Reinforcement learning for fixed income futures trading: an online multi-expert approach

Automatic trading has shown significant potential in developing profitable strategies. However, this depends on market stability, which is often disrupted by frequent regime changes, making model validation difficult. In this work, we used the Proximal Policy Optimization (PPO) reinforcement learning algorithm to the Long Term Euro-BTP Futures market. The goal was to develop a model capable of finding profitable trading strategies that persist over time in the FBTP market. To achieve this, we trained PPO agents to trade one contract of the FBTP futures using market orders with Limit Order Book (LOB) data at a 1-minute frequency. The training was performed using data from 2014 to 2016, validated from 2017 to 2019, and tested on data from 2020 to 2022. Hyperparameters were tuned using the Tree-structured Parzen Estimator (TPE) method. We considered seven different state characterizations, each varying based on their LOB-based features. We conducted a preliminary analysis of feature importance for each feature group through correlation with the target and exposure analysis at different horizons. To ensure robust evaluation, we conducted each experiment by training across multiple trading frequencies, ten random seeds, and five different starting trading minutes. Additionally, to address market non-stationarity, an adaptive online learning layer, Optimistic Adapt ML Prod (OAMP), was built on top of the PPO agents to select the best strategy among a set of experts. Analyzing the agents' performances on test data, even in a highly stochastic and non-stationary environment, the agents can create long-term profitable trading strategies, empirically validating the proposed methodology.

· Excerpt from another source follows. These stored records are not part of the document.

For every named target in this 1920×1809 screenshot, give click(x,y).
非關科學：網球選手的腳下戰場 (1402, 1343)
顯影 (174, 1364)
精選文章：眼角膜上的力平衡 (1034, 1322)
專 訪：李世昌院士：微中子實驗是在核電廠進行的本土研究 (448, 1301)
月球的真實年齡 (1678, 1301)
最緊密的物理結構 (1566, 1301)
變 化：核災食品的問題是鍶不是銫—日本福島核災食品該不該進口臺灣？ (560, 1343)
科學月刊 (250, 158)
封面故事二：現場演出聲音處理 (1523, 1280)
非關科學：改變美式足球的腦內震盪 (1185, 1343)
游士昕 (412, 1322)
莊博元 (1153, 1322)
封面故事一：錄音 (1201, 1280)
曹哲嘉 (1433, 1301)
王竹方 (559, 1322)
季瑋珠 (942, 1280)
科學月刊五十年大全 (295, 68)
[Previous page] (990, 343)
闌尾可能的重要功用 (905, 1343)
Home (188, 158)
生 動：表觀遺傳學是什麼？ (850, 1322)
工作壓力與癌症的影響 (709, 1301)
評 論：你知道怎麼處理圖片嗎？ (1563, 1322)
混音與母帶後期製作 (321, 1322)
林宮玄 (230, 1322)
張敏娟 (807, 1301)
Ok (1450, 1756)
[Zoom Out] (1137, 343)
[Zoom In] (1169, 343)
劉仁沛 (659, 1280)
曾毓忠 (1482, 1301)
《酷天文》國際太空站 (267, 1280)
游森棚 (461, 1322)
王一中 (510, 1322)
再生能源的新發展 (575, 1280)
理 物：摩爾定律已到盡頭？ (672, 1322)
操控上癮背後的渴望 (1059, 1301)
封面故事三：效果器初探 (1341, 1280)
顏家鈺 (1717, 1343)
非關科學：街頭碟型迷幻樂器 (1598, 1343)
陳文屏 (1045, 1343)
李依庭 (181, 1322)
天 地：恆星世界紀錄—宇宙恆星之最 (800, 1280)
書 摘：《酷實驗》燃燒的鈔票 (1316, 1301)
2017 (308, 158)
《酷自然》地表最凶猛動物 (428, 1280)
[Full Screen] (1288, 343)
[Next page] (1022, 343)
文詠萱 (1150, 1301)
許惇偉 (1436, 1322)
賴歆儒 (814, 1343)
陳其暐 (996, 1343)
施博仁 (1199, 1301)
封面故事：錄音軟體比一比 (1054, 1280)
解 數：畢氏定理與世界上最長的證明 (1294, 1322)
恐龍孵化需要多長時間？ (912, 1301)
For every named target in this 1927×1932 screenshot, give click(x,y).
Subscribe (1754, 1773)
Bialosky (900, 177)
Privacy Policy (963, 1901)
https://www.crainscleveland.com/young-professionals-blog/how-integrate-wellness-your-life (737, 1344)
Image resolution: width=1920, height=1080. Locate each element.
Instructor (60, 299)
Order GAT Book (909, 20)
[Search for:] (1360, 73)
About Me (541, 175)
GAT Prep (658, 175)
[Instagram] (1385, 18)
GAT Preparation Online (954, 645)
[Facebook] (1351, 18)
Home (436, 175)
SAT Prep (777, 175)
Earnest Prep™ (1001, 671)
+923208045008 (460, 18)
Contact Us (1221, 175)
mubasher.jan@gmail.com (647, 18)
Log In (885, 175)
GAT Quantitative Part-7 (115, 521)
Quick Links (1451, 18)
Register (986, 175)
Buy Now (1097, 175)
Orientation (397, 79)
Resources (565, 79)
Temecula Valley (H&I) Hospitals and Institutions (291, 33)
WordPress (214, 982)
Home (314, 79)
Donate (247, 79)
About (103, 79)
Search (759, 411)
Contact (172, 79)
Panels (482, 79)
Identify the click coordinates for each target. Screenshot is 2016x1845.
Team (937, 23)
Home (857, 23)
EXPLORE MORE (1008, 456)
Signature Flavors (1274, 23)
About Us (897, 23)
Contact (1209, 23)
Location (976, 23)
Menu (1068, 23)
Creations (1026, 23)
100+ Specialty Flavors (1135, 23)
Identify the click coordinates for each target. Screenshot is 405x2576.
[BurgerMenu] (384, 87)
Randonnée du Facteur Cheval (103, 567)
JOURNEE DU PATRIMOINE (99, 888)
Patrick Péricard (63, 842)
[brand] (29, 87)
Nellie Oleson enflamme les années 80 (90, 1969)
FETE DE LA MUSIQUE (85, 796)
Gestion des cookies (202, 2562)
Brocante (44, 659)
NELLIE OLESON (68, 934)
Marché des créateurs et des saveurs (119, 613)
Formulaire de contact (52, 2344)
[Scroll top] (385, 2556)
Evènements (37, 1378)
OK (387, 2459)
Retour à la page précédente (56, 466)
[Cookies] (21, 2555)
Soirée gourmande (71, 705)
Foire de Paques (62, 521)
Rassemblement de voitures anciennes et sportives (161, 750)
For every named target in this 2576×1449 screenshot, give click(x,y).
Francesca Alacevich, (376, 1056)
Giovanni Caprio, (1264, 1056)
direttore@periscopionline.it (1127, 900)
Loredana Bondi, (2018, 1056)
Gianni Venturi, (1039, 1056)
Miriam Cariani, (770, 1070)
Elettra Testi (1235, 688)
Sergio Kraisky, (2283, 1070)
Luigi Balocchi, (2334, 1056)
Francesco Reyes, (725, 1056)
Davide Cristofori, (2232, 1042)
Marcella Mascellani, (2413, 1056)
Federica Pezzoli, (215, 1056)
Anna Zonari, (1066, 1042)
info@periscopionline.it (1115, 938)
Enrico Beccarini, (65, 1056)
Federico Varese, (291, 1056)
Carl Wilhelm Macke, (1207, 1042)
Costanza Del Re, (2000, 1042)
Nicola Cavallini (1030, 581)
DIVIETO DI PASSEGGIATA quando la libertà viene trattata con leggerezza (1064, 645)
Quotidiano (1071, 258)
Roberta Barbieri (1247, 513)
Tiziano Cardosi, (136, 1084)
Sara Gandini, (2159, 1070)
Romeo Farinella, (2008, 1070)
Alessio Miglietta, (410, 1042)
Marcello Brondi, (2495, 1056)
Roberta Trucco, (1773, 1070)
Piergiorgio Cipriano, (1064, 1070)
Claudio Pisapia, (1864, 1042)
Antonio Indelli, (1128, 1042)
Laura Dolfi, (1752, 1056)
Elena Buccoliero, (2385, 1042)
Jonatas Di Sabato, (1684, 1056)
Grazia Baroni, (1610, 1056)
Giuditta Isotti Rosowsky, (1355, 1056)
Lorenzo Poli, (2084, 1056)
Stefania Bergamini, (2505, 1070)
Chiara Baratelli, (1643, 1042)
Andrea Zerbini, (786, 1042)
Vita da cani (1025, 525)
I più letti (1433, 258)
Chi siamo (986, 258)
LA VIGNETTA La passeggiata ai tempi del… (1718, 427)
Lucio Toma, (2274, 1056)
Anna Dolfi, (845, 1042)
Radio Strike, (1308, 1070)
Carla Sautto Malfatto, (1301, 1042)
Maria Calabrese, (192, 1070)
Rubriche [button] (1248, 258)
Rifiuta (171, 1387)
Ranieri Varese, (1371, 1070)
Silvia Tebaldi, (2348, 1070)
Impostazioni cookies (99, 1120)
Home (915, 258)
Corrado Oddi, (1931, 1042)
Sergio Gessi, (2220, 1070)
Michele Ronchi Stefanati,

Il trading automatico ha dimostrato un notevole potenziale nel creare strategie di trading redditizie. Tuttavia, ciò dipende dalla stabilità del mercato, che è spesso compromessa dai frequenti cambiamenti di regime, rendendo difficile la validazione dei modelli. In questo lavoro, abbiamo applicato un algoritmo di Reinforcement Learning (RL), Proximal Policy Optimization (PPO), al mercato dei Long Term Euro-BTP Futures (FBTP). L'obiettivo era sviluppare un modello in grado di trovare strategie di trading redditizie che persistano nel tempo nel mercato dei FBTP. Per raggiungere questo obiettivo, abbiamo addestrato agenti PPO per negoziare un contratto dei futures FBTP utilizzando ordini di mercato con dati del Limit Order Book (LOB) a una frequenza di 1 minuto. L'addestramento è stato effettuato utilizzando i dati dal 2014 al 2016, con validazione dal 2017 al 2019 e test sui dati dal 2020 al 2022. I parametri sono stati ottimizzati utilizzando il metodo Tree-structured Parzen Estimator (TPE). Sono state considerate sette diverse rappresentazioni dello stato, ciascuna variando in base a diversi aspetti del LOB. Per ogni gruppo, è stata condotta un'analisi preliminare dell'importanza degli attributi tramite la correlazione con l'obiettivo e un'analisi dell'esposizione di essi su orizzonti temporali differenti. Per garantire una valutazione robusta, abbiamo condotto ogni esperimento addestrando a diverse frequenze di trading, dieci seed casuali e cinque diversi minuti di inizio di trading. Inoltre, per affrontare la non-stazionarietà del mercato, è stato sviluppato un modulo di apprendimento online adattivo, Optimistic Adapt ML Prod (OAMP), integrato con gli agenti PPO per selezionare la strategia migliore tra un set di esperti. Analizzando le performance degli agenti sui dati di test, anche in un ambiente altamente stocastico e non stazionario, gli agenti sono in grado di creare strategie di trading redditizie a lungo termine, validando empiricamente la metodologia proposta.